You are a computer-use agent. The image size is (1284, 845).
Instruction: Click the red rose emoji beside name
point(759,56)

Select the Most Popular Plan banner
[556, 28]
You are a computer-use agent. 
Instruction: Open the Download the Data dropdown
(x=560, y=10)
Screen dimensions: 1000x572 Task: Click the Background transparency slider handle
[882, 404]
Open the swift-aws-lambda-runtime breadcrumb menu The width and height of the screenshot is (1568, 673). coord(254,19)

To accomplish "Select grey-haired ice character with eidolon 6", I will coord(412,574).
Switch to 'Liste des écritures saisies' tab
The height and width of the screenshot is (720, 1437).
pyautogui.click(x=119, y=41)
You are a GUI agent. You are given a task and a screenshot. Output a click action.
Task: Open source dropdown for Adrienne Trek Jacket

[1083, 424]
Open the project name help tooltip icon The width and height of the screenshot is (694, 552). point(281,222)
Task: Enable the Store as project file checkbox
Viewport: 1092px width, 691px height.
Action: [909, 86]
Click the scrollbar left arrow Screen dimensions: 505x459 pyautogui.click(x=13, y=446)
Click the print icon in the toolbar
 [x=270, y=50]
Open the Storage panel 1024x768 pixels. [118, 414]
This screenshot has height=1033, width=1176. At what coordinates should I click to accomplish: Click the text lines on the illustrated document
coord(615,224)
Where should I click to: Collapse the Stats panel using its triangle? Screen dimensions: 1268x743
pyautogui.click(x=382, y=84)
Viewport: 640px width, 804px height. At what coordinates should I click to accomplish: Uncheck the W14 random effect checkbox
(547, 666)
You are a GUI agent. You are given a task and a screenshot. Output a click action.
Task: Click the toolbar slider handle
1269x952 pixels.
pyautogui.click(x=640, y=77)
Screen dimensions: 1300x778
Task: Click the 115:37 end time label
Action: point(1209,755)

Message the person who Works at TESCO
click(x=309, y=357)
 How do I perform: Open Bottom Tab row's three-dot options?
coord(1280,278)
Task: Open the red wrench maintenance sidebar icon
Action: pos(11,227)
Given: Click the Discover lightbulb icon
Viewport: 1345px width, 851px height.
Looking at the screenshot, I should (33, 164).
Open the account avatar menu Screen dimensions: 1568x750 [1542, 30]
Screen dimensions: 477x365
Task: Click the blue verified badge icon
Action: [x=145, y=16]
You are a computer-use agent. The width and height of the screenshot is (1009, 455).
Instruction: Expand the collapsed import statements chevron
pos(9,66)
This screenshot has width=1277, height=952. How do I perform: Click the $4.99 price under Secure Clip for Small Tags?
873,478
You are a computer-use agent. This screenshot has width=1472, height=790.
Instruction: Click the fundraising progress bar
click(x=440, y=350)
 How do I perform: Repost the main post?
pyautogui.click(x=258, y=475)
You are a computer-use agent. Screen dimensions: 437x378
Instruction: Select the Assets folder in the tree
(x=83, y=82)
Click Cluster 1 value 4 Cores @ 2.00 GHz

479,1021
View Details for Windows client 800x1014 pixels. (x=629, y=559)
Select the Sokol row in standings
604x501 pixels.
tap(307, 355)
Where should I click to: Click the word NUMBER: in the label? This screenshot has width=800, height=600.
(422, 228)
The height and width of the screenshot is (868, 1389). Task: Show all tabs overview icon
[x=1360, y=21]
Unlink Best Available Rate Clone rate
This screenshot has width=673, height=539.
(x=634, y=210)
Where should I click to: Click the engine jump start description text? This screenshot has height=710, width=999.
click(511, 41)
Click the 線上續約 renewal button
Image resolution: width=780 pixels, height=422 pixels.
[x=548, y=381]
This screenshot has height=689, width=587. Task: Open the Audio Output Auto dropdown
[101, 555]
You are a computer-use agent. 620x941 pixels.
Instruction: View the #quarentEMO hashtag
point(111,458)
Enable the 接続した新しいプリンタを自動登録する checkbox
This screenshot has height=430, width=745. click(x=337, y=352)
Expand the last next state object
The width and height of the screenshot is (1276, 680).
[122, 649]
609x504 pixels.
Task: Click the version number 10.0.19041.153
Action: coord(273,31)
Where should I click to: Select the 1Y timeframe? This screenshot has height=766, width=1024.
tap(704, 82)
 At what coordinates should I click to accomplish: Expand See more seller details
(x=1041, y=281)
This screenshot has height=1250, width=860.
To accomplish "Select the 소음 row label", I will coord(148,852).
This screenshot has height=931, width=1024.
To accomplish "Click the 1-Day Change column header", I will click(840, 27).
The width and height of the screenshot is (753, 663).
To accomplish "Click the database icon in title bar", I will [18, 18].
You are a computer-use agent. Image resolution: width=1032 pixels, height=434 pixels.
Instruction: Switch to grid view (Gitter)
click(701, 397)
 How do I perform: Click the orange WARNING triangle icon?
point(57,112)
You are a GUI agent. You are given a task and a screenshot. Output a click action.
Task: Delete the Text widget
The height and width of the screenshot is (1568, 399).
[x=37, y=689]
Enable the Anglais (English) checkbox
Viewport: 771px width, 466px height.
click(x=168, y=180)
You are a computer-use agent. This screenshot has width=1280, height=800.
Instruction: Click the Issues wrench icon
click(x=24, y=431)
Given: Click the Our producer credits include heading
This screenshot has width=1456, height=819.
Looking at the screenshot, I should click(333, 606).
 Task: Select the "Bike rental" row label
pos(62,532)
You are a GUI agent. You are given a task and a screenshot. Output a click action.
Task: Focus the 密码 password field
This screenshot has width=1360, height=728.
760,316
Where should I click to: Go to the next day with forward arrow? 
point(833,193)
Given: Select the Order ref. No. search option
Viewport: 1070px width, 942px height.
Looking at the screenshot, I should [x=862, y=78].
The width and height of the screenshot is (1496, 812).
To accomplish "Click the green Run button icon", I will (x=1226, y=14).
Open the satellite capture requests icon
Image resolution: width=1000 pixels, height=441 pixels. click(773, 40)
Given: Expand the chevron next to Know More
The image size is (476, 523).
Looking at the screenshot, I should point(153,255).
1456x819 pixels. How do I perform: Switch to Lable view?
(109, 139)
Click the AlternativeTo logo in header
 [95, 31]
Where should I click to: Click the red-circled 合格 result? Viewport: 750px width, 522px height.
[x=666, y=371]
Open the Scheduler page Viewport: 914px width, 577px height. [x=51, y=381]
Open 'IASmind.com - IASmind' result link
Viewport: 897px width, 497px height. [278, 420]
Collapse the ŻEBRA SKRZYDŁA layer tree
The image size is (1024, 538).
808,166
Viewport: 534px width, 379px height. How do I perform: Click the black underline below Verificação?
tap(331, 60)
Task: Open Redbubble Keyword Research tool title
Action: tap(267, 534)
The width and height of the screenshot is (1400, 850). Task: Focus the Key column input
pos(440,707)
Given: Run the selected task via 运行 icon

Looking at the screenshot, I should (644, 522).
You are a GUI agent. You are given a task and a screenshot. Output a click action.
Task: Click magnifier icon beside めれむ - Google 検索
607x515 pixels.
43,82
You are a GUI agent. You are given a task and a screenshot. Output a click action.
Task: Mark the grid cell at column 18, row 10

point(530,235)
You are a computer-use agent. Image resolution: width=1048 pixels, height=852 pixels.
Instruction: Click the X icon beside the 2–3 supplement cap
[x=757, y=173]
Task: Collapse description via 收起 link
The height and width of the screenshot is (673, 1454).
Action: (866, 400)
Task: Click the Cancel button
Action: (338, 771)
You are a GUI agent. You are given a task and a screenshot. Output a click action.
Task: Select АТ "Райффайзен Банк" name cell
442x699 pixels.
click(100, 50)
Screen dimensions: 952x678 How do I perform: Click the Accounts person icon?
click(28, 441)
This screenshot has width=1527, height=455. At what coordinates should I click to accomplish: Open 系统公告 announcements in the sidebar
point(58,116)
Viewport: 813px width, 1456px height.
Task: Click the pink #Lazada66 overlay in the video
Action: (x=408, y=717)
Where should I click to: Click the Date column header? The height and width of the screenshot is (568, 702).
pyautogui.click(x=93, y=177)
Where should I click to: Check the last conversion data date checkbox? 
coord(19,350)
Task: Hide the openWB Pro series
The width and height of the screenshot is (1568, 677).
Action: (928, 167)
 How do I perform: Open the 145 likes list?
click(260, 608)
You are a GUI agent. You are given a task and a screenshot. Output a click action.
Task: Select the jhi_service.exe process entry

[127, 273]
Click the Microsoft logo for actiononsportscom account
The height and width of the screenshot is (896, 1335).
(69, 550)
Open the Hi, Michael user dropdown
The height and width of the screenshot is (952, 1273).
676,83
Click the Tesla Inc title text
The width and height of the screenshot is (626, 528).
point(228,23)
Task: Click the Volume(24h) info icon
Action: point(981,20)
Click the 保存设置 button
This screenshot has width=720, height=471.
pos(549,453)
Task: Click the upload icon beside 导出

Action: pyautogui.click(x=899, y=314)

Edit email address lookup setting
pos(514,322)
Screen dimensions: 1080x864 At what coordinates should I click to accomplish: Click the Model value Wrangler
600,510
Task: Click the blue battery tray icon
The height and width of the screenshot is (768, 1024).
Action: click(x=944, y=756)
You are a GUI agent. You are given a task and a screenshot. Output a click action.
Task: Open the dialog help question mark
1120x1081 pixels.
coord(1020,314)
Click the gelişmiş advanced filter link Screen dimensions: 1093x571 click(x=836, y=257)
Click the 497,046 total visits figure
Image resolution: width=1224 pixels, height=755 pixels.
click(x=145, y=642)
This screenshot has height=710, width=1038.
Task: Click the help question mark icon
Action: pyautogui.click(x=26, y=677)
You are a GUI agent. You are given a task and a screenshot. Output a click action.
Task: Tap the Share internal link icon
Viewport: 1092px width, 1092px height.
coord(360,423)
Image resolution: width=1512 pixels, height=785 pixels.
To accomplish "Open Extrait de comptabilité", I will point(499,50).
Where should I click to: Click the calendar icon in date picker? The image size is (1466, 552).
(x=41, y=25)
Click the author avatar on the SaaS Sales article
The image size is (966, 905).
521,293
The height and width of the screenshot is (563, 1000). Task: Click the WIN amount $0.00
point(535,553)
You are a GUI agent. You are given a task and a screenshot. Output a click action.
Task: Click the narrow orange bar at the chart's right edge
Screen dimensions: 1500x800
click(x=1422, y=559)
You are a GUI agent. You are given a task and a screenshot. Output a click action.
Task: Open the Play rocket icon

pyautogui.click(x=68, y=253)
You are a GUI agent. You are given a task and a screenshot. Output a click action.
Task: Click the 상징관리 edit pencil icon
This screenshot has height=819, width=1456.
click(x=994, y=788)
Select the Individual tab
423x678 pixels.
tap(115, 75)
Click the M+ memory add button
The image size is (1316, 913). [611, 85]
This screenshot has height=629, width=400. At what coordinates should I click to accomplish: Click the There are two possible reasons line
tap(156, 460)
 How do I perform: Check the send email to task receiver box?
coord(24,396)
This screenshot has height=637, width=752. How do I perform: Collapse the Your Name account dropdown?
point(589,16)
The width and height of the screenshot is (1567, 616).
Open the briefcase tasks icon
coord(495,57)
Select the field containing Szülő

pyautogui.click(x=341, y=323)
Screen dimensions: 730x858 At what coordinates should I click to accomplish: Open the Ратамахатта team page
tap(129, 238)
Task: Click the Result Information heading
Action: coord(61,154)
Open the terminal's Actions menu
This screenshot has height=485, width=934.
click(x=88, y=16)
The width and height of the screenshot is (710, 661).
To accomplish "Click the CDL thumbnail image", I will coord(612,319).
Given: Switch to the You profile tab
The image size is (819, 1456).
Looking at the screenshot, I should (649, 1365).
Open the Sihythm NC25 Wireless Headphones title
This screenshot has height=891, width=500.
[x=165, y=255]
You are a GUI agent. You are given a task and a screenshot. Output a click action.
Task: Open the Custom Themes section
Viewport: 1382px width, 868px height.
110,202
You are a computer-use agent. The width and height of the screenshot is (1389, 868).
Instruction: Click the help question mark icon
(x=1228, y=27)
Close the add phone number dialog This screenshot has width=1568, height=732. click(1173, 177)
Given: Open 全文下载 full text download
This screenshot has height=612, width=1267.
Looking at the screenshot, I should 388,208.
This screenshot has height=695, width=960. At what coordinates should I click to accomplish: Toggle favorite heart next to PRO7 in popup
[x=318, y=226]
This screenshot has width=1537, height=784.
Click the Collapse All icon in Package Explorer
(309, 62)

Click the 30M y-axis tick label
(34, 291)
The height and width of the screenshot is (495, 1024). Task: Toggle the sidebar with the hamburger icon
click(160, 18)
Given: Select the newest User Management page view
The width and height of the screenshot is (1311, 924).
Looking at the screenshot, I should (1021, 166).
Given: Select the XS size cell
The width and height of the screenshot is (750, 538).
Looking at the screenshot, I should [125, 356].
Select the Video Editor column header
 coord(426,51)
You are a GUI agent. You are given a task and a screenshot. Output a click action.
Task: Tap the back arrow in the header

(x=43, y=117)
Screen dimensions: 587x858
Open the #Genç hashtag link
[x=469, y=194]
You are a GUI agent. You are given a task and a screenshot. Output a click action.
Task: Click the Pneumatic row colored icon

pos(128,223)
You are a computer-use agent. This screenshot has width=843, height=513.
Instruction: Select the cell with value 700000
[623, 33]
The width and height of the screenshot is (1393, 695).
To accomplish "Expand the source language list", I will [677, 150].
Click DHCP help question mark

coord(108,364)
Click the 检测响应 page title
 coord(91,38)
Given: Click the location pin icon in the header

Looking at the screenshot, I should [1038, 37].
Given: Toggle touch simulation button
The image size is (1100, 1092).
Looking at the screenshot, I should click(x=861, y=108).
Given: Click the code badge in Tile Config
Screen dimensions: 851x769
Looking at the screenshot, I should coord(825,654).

- - - - -

Transcribe, exactly and without additions, the lines of the records above, beginning with the line that contains "Open the briefcase tasks icon" and ending with the line that contains "is (1389, 868).", both included.

### Answer to the exercise
Open the briefcase tasks icon
coord(495,57)
Select the field containing Szülő

pyautogui.click(x=341, y=323)
Screen dimensions: 730x858 At what coordinates should I click to accomplish: Open the Ратамахатта team page
tap(129, 238)
Task: Click the Result Information heading
Action: coord(61,154)
Open the terminal's Actions menu
This screenshot has height=485, width=934.
click(x=88, y=16)
The width and height of the screenshot is (710, 661).
To accomplish "Click the CDL thumbnail image", I will coord(612,319).
Given: Switch to the You profile tab
The image size is (819, 1456).
Looking at the screenshot, I should (649, 1365).
Open the Sihythm NC25 Wireless Headphones title
This screenshot has height=891, width=500.
[x=165, y=255]
You are a GUI agent. You are given a task and a screenshot. Output a click action.
Task: Open the Custom Themes section
Viewport: 1382px width, 868px height.
110,202
You are a computer-use agent. The width and height of the screenshot is (1389, 868).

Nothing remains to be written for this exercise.